[Input records]

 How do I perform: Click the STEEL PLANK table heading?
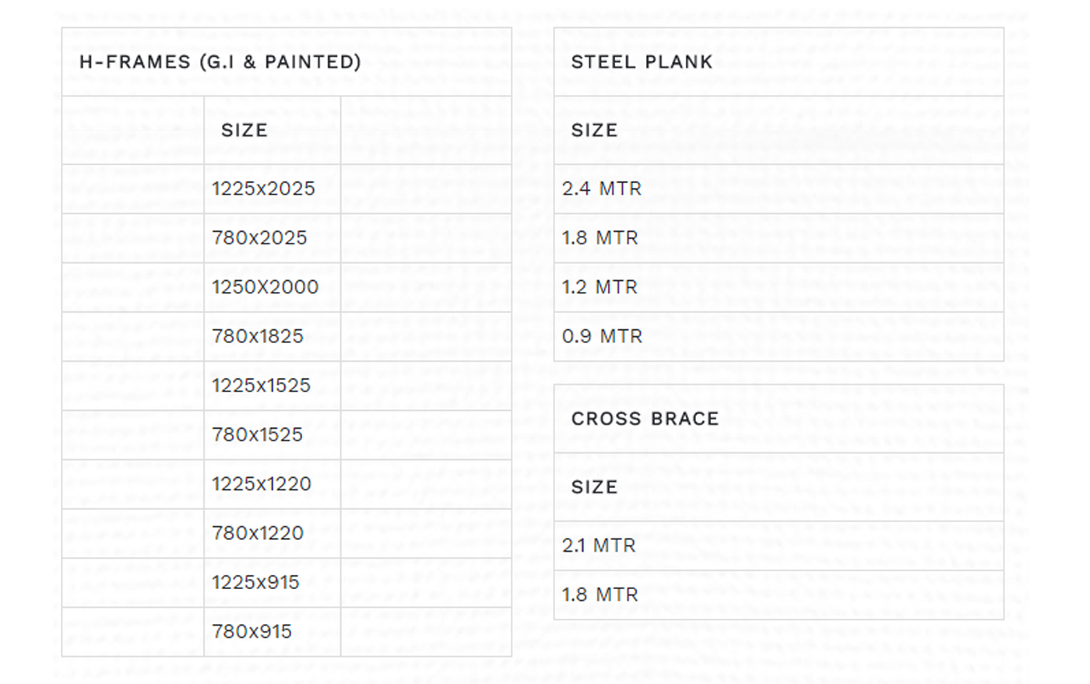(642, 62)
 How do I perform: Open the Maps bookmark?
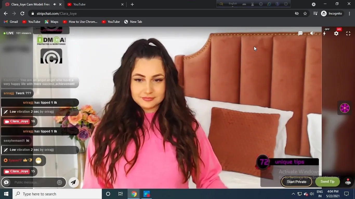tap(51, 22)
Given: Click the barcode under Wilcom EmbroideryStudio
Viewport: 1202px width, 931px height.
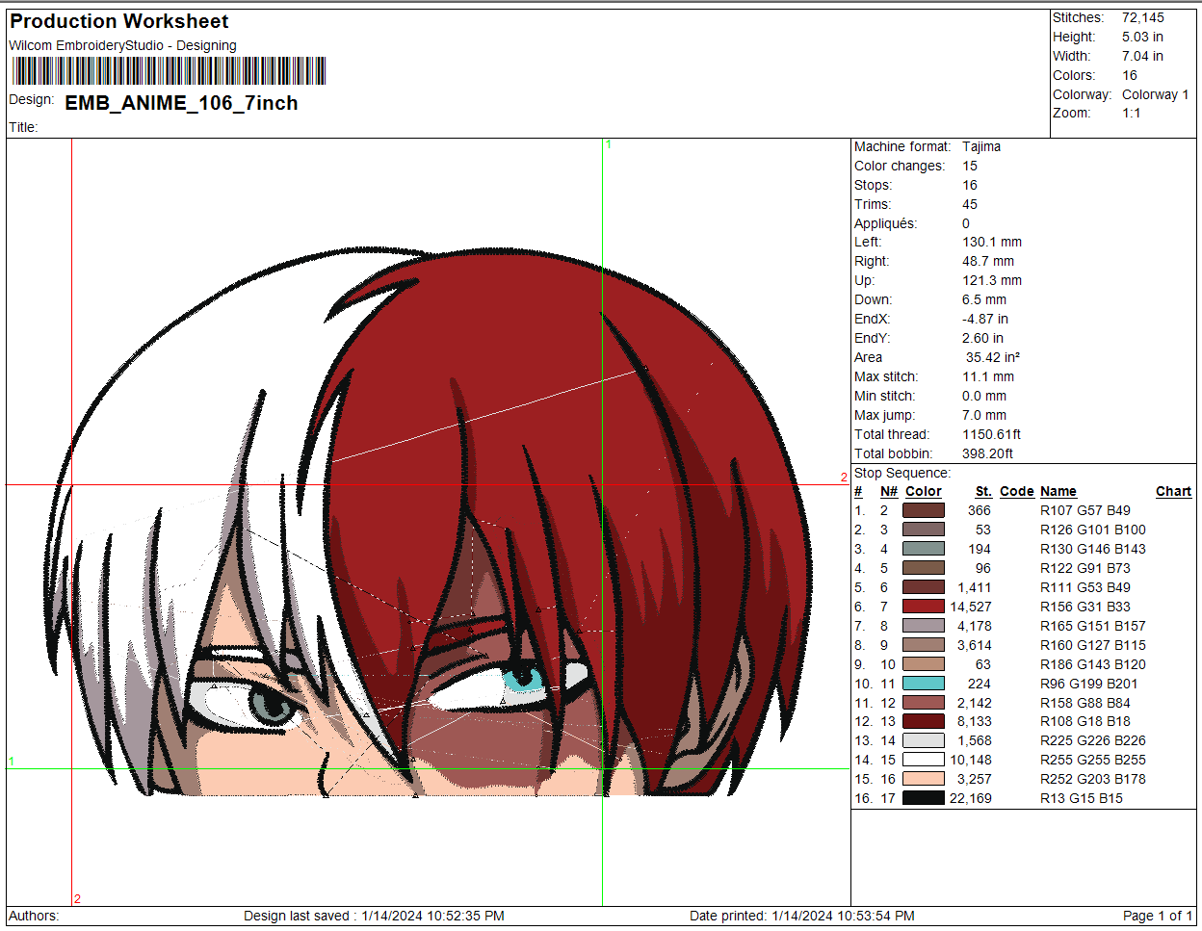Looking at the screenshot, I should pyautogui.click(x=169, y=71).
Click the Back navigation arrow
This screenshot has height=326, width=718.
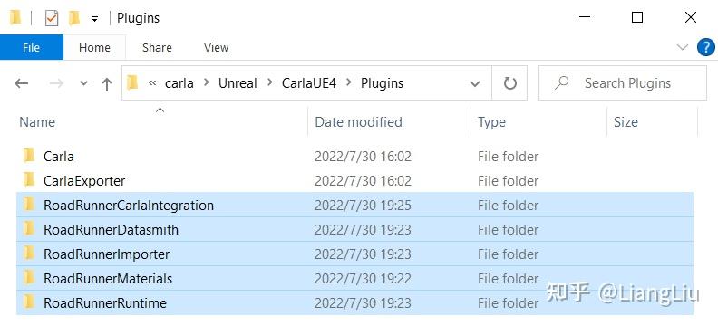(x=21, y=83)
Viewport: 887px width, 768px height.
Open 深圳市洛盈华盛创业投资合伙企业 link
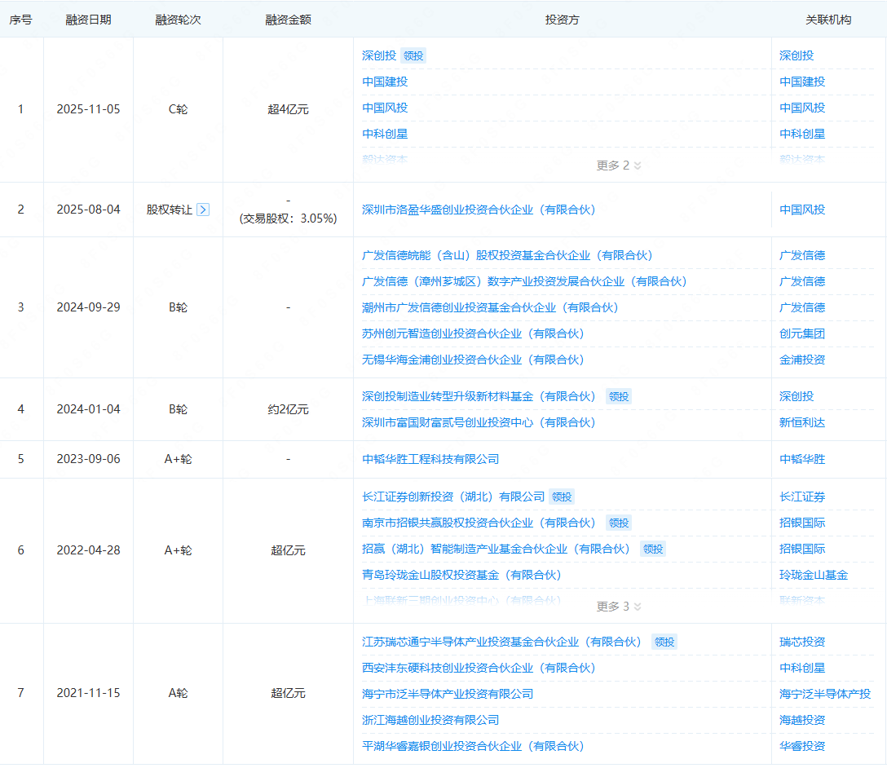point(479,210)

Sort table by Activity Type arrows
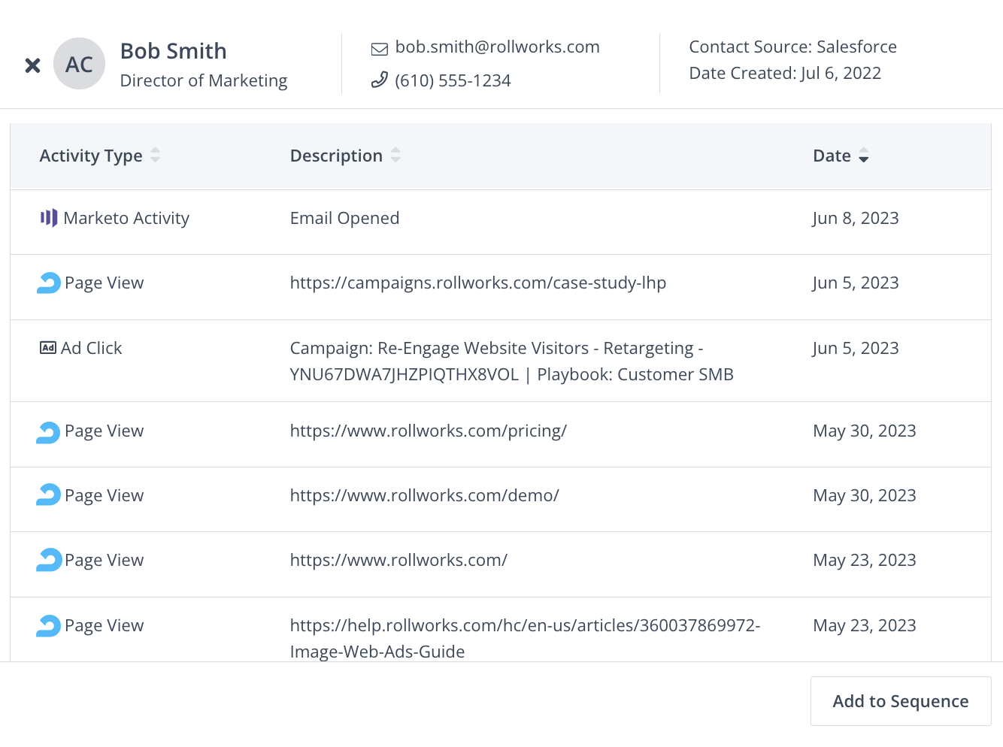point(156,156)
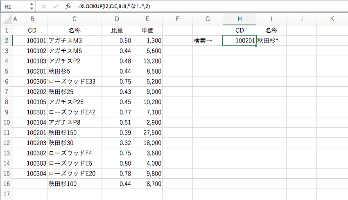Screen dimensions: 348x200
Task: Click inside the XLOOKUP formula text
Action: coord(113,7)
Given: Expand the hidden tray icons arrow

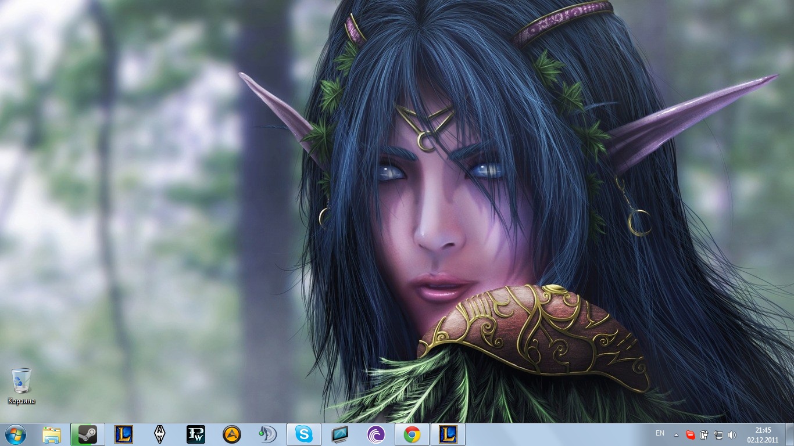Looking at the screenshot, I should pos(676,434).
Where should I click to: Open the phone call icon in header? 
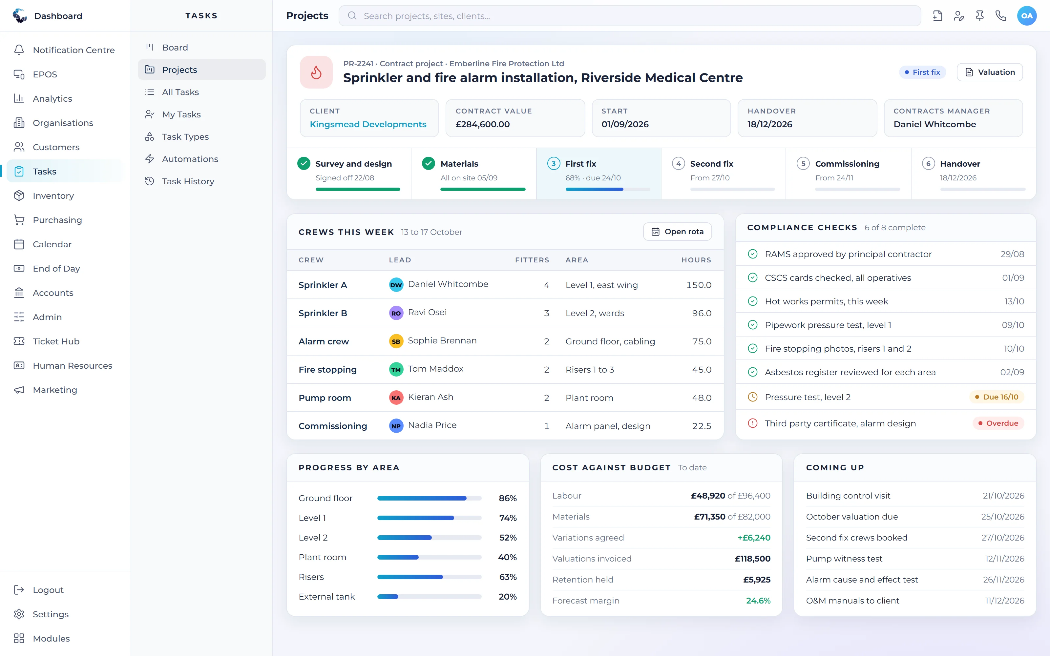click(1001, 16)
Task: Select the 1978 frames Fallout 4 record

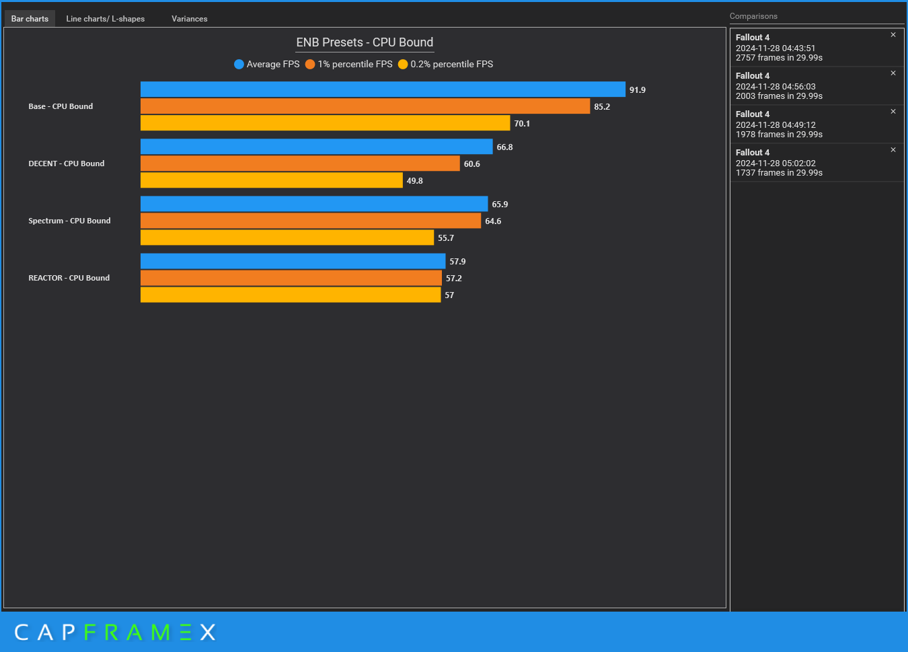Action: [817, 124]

[/Input records]

→ Exercise aim: Restate each entry word for word, leaving out any pictures.

→ Exercise answer:
 How do I perform: Click the STEEL PLANK table heading?
(642, 62)
 How do I perform: Open the Maps bookmark?
tap(51, 22)
Given: Click the barcode under Wilcom EmbroideryStudio
Viewport: 1202px width, 931px height.
Looking at the screenshot, I should pyautogui.click(x=169, y=71).
Click the Back navigation arrow
This screenshot has height=326, width=718.
(x=21, y=83)
Viewport: 887px width, 768px height.
Open 深圳市洛盈华盛创业投资合伙企业 link
point(479,210)

Sort table by Activity Type arrows
point(156,156)
Screen dimensions: 348x200
Task: Click inside the XLOOKUP formula text
Action: coord(113,7)
Given: Expand the hidden tray icons arrow

Looking at the screenshot, I should pos(676,434).
Where should I click to: Open the phone call icon in header? 
click(1001, 16)
Task: Select the 1978 frames Fallout 4 record

Action: [817, 124]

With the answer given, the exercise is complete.